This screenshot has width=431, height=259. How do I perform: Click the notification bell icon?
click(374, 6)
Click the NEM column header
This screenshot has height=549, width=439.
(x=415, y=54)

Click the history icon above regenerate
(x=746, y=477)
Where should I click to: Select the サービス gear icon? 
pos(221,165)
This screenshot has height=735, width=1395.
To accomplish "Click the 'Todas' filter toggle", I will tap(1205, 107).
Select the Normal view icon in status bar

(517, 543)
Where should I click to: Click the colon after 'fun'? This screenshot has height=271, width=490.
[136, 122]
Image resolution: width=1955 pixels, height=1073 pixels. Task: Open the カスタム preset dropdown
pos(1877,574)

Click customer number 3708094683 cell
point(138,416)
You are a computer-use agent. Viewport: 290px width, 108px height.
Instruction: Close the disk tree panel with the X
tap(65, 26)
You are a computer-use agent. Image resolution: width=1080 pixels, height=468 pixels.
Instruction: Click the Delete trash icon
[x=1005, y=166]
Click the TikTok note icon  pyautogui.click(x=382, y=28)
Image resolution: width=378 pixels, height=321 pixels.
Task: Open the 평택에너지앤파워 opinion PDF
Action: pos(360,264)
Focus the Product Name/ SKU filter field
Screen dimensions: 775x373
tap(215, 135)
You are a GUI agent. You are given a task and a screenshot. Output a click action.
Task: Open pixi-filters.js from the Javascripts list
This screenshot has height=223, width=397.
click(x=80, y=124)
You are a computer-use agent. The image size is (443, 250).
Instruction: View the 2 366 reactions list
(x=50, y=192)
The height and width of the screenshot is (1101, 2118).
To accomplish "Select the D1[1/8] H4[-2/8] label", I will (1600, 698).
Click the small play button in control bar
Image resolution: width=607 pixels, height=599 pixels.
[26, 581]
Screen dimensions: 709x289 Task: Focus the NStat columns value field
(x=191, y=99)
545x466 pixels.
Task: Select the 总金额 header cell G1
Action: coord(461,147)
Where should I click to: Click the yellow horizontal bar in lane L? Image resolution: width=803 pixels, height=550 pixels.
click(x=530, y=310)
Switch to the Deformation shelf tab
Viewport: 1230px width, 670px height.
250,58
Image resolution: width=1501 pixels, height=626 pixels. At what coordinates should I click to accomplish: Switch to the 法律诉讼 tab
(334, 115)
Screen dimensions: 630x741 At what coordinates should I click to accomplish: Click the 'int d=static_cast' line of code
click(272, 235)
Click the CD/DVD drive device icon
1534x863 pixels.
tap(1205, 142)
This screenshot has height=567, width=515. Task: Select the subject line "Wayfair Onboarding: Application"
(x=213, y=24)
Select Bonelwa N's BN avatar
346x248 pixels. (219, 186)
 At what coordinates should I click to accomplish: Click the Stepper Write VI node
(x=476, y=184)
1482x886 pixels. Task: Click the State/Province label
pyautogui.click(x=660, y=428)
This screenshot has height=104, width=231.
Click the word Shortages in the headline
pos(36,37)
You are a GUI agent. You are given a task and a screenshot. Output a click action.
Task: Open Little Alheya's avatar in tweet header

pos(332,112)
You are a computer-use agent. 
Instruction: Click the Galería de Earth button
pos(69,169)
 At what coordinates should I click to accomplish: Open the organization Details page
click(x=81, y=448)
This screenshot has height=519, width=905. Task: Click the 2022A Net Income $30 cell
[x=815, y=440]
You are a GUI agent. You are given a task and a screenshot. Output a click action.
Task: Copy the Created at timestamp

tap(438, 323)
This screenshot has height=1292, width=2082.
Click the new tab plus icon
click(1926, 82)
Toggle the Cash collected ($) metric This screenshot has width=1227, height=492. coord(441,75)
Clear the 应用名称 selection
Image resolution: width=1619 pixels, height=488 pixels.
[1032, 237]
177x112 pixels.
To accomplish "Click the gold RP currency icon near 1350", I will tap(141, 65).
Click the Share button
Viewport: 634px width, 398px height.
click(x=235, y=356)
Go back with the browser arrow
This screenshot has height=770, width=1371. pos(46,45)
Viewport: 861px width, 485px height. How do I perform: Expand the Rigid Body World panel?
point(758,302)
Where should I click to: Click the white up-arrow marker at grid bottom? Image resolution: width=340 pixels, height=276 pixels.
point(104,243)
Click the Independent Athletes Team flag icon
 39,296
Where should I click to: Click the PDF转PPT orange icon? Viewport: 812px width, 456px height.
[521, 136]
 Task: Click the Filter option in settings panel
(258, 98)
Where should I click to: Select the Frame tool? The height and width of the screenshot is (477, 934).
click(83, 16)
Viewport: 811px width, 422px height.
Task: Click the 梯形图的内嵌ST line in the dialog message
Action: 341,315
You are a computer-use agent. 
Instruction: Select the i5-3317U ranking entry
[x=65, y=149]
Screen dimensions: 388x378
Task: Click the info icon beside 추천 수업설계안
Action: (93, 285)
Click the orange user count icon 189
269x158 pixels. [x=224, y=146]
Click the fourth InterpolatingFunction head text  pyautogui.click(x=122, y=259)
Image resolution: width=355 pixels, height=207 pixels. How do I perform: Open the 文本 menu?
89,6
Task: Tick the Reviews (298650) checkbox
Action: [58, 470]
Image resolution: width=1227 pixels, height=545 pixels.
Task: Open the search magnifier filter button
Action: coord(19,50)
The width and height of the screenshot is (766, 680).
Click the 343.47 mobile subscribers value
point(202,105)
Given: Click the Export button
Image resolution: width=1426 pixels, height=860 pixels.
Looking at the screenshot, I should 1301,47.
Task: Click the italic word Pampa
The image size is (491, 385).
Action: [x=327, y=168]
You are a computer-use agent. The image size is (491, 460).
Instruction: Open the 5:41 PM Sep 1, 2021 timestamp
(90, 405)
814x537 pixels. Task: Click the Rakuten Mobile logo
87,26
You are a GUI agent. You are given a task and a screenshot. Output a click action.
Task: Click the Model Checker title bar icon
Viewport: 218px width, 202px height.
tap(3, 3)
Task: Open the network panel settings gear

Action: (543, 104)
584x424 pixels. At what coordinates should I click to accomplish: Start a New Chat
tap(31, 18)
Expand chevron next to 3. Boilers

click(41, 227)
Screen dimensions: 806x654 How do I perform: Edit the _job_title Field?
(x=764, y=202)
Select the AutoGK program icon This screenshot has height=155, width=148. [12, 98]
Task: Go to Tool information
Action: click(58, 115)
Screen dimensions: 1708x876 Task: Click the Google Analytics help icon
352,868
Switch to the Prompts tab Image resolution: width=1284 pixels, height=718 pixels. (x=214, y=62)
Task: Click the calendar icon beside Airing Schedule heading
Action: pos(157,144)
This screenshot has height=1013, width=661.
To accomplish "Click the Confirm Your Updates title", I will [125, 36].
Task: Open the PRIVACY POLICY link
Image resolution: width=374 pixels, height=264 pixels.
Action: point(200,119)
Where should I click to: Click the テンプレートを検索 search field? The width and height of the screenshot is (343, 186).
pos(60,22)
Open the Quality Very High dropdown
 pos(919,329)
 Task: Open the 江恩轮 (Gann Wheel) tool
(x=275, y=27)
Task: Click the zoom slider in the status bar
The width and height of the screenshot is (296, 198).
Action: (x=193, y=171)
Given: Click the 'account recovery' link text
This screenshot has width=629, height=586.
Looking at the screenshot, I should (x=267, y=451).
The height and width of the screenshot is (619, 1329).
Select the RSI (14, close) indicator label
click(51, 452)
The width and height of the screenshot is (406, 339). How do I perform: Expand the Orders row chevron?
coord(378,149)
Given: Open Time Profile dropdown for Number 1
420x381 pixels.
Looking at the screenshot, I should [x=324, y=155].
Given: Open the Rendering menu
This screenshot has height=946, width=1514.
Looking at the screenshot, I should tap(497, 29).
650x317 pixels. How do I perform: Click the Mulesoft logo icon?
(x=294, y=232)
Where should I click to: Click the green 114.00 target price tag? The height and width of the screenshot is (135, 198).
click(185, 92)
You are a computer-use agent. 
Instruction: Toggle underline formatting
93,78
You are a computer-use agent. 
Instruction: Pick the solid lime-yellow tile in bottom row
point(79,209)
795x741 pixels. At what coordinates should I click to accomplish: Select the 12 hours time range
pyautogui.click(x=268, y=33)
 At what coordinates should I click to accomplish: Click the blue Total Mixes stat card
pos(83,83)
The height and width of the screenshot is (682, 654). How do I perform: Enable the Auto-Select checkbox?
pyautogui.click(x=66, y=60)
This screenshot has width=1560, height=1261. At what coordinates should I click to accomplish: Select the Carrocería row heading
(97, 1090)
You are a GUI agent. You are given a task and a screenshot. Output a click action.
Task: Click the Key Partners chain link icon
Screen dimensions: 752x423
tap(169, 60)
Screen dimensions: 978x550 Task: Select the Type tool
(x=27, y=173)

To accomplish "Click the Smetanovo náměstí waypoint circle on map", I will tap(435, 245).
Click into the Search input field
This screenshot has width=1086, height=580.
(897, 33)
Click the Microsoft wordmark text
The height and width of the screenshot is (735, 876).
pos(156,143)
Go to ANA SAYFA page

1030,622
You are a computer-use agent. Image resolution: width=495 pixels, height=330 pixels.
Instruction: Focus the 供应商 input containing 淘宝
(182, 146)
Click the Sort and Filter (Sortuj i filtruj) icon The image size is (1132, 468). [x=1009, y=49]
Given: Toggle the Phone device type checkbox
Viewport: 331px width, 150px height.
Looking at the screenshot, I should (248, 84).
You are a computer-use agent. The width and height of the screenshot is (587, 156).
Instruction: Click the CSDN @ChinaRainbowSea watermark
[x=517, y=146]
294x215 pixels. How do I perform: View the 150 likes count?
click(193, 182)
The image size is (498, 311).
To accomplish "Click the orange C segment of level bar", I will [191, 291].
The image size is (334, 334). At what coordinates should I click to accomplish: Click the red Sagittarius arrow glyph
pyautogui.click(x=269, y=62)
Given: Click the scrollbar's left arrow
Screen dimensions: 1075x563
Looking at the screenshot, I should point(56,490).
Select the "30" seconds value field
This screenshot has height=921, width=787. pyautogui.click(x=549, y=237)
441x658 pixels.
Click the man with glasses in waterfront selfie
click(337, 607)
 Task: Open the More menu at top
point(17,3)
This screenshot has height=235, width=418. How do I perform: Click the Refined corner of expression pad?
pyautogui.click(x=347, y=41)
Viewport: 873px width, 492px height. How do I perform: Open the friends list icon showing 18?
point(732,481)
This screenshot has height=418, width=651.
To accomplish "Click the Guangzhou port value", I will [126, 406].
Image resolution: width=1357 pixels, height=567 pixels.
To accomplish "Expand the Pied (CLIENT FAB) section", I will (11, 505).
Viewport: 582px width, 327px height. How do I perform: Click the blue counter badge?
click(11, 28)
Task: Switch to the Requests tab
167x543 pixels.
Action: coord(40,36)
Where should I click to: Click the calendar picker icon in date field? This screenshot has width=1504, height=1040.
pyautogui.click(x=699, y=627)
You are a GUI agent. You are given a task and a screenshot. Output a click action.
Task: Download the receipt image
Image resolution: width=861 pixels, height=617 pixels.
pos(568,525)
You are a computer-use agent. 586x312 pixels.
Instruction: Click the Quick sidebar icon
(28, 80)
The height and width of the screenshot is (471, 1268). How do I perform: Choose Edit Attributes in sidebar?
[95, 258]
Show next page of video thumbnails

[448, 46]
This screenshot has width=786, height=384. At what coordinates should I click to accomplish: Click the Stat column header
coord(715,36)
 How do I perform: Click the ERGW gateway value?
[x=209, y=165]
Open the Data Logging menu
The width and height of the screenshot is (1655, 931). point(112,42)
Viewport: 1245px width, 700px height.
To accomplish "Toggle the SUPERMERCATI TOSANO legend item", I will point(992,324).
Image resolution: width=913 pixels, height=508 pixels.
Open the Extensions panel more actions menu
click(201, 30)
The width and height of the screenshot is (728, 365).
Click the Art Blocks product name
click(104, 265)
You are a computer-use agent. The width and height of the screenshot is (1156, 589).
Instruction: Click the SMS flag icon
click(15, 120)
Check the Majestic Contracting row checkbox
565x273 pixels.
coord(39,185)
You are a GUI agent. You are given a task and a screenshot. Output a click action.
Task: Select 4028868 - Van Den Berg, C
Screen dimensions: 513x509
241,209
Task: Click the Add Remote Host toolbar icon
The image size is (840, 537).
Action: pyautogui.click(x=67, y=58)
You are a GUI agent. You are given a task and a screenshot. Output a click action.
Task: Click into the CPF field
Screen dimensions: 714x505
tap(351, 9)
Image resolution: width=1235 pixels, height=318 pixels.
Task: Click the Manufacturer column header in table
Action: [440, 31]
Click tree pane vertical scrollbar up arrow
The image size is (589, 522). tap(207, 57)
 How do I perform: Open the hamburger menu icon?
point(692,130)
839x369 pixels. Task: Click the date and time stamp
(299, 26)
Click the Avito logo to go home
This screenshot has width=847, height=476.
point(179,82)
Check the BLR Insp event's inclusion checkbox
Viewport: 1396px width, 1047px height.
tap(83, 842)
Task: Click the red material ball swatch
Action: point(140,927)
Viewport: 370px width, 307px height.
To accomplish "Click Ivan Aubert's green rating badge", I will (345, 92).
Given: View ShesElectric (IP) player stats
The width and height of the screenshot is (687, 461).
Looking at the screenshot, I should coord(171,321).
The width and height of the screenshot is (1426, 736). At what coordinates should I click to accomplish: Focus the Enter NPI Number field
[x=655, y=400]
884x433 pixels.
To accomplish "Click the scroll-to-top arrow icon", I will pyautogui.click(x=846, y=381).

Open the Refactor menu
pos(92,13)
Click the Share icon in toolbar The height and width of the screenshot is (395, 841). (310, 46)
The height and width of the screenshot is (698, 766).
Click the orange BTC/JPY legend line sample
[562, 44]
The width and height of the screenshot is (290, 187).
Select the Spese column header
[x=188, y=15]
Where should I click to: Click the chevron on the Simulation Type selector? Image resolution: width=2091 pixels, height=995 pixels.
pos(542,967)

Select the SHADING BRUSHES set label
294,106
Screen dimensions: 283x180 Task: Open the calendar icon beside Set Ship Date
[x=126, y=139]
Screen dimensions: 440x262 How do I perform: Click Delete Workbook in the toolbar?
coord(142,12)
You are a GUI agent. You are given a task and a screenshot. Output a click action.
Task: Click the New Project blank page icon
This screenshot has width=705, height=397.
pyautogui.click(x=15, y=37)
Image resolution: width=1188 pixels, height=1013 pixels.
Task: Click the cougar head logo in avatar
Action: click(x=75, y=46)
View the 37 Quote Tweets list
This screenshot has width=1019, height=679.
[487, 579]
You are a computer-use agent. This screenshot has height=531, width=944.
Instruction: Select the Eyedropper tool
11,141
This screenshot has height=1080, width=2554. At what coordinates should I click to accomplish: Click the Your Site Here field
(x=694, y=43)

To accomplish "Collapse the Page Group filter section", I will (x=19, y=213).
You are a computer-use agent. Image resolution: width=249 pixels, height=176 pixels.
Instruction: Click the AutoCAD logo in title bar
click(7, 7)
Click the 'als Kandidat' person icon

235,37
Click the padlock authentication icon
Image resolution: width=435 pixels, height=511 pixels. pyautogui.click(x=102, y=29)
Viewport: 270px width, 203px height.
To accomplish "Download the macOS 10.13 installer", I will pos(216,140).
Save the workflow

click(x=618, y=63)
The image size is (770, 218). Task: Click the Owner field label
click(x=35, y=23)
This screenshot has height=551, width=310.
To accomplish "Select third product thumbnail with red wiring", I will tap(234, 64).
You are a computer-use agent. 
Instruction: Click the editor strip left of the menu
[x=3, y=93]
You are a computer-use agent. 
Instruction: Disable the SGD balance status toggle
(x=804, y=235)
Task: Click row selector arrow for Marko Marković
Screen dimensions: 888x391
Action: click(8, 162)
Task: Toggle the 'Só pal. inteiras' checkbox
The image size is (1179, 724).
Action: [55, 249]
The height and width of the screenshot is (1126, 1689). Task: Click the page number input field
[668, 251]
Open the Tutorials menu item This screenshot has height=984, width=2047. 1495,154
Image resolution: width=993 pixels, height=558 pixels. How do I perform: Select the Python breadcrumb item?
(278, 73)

○ ○ ○ ○

#### STATED PROBLEM:
How many lines in the material above contain the string "item"? Case matters; reply with the number alone.

#### THE RESPONSE:
3